A 16-month investigation by Massachusetts Attorney General Tom Reilly found that the Boston Archdiocese documented 789 complaints of sexual abuse against 237 priests between 1940 and 2000. The report said information from other sources suggested more than 1,000 people were abused by clergy and church workers.
Although Reilly's report contained staggering numbers, no criminal charges were filed against church leaders for failing to stop the alleged abuse. Reilly said child-protection laws in place when the alleged abuses took place were too weak to file such charges.
Law, who resigned as archbishop in December after nearly a year of criticism over his failure to remove abusive priests, was particularly criticized in Reilly's report, but so too were advisers to the cardinal, including Murphy and Bishop Thomas Daily of Brooklyn. Both men served in the Boston archdiocese before taking their current positions.

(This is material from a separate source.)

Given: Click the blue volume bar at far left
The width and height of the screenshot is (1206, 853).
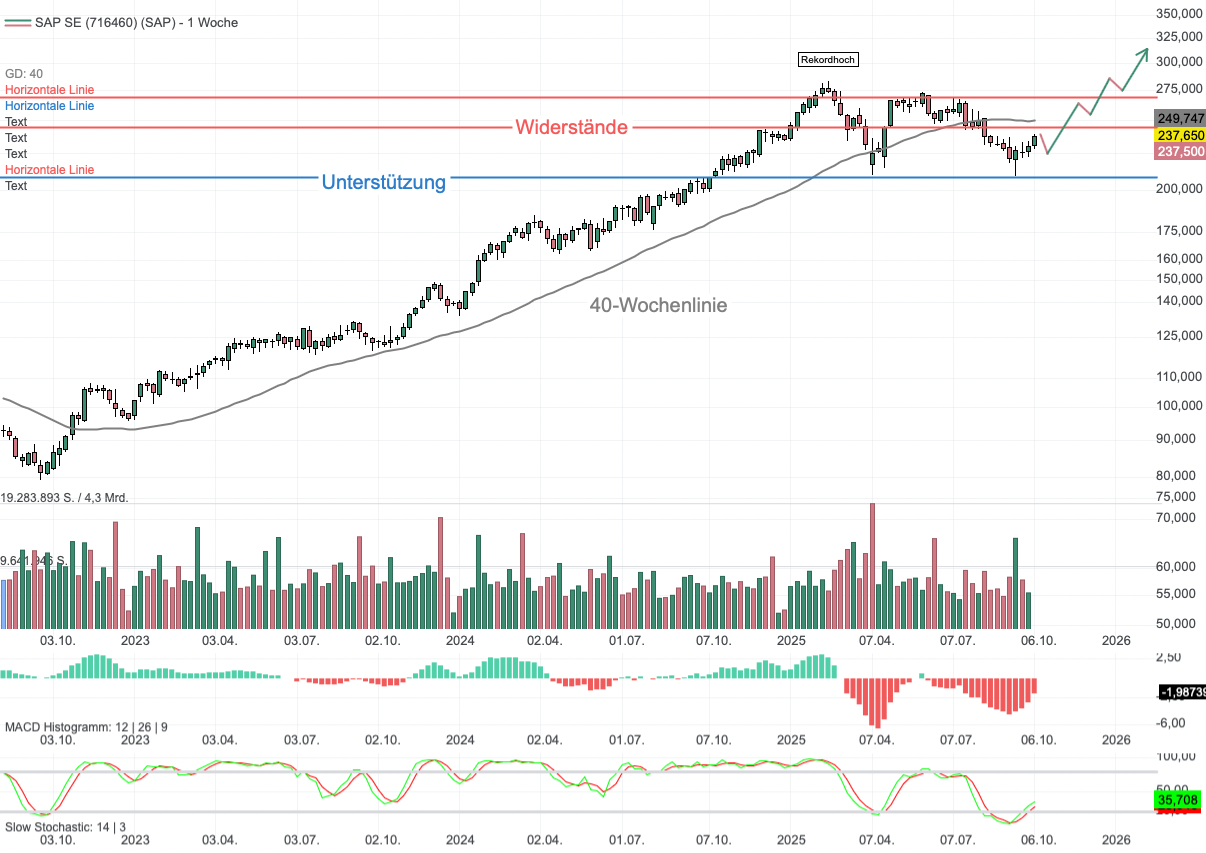Looking at the screenshot, I should (4, 604).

"It seems to us that all of the bishops involved, for the good of the church, should step down because there's a cloud hanging over them," Zirkel said.
She said the group's membership is currently being polled to see if they agree with a call for Murphy's resignation; results are expected by Sunday.
Murphy, the leader of 1.3 million Catholics in the Diocese of Rockville Centre, served as an aide to Law for eight years before coming to Long Island in September 2001.
The statement Friday said Murphy, who is on vacation, intends to respond to the Voice of the Faithful's "concerns in the near future." He has repeatedly said he has no intention of resigning.
Previously, in response to the report, the diocese said in a statement that Murphy answered all questions honestly and to the best of his ability during his appearance before the grand jury in Boston.
"Bishop Murphy is determined that issues raised in the Massachusetts grand jury report never be repeated under his jurisdiction," the statement said. "He is determined that any charges of sexual abuse be handled quickly, openly and with a priority being placed on the safety and security of the victims."
Earlier this year, the Suffolk County district attorney released his own grand jury report, citing abuse cases involving 23 priests in the Rockville Centre diocese over several decades. As in Massachusetts, no prosecutions were possible on Long Island; prosecutors said statutes of limitations had expired.
The Suffolk grand jury heard evidence detailing how altar boys were groped and sodomized during church trips, overnights at priests' homes, and many other times children were alone with their abusers. Priests also allegedly showed pornography to youngsters and served them alcohol.
Murphy, who did not appear before the Suffolk grand jury, said the majority of allegations took place before he arrived on Long Island and said the diocese has since changed its policies and now reports any allegation of sex abuse immediately to law enforcement.